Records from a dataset

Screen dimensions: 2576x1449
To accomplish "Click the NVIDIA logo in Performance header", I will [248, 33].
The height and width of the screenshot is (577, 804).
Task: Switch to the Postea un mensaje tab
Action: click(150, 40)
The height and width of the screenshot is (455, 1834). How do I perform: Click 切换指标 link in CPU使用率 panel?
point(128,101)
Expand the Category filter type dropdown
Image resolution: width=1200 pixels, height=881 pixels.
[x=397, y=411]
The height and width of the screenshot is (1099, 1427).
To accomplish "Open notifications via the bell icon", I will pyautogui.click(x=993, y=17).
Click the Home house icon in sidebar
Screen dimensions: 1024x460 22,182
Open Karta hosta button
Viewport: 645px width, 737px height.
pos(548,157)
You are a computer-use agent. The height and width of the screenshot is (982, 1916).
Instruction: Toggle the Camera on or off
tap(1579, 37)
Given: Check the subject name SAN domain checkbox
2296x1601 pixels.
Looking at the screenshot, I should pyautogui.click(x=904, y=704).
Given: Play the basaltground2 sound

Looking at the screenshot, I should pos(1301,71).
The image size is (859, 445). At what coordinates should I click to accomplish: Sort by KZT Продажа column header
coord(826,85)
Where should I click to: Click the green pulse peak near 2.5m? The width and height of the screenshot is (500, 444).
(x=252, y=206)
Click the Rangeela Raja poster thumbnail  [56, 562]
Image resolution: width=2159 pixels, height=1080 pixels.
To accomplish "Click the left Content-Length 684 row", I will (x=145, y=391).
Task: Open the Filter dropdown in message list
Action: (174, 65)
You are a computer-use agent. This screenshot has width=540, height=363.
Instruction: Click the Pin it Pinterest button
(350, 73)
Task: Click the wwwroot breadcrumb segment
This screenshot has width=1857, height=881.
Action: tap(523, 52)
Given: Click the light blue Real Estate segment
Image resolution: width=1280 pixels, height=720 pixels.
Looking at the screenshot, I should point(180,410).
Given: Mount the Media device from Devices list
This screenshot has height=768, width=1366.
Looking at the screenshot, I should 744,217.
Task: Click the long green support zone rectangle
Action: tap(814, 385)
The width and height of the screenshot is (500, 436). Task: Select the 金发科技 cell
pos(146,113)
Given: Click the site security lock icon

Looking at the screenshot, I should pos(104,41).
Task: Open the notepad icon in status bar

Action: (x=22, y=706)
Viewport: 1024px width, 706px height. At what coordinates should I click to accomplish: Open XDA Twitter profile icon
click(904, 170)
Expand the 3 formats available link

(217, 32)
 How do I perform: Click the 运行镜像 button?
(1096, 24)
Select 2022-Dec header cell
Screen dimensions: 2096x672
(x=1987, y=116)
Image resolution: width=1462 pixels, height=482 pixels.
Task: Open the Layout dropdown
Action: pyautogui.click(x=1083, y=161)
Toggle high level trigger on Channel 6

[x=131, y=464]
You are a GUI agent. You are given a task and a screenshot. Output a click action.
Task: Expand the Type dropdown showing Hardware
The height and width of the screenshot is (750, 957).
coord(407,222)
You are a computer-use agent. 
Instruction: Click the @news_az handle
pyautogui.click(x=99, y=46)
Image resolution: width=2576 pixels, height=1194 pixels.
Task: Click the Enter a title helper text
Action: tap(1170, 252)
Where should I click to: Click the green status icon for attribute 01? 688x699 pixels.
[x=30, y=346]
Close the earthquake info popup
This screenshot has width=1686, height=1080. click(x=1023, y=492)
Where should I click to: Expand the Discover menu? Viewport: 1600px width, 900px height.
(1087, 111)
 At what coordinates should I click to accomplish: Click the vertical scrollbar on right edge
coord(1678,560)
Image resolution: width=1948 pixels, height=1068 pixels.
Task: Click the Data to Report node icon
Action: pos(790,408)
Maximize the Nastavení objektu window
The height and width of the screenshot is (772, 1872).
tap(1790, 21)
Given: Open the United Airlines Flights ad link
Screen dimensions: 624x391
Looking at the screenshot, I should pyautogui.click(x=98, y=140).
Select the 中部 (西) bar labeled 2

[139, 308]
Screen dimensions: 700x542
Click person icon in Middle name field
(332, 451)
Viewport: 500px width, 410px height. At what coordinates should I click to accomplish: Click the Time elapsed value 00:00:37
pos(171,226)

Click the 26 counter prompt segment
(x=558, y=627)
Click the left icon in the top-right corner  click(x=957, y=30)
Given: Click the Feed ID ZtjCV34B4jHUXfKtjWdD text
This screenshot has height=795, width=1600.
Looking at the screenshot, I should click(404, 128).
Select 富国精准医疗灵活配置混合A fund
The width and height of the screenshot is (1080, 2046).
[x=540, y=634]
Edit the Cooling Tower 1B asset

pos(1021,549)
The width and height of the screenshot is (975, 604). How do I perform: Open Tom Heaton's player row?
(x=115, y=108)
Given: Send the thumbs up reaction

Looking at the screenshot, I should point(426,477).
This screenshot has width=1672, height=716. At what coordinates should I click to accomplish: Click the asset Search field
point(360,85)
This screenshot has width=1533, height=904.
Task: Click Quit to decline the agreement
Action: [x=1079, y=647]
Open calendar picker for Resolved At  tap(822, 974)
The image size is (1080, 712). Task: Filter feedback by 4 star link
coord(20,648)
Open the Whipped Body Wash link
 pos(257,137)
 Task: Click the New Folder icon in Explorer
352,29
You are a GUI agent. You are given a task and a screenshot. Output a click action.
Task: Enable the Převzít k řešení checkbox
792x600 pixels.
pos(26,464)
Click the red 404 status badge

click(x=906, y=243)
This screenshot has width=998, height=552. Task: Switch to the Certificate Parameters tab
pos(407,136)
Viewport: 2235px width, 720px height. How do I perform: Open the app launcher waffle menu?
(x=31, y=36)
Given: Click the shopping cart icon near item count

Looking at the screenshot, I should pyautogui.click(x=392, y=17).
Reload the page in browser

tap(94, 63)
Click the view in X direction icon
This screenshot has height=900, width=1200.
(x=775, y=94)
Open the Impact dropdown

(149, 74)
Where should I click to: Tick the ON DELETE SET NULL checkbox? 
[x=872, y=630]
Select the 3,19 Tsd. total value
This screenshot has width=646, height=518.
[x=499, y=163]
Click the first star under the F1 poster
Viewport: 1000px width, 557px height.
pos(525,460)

**PROBLEM REQUIREMENTS**
Single out each line of the records above with the string "agent" in it, and copy it.

**ANSWER SECTION**
You are a computer-use agent. The height and width of the screenshot is (982, 1916).
You are a computer-use agent. This screenshot has width=540, height=363.
You are a GUI agent. You are given a task and a screenshot. Output a click action.
You are a computer-use agent. 
You are a GUI agent. You are given a task and a screenshot. Output a click action.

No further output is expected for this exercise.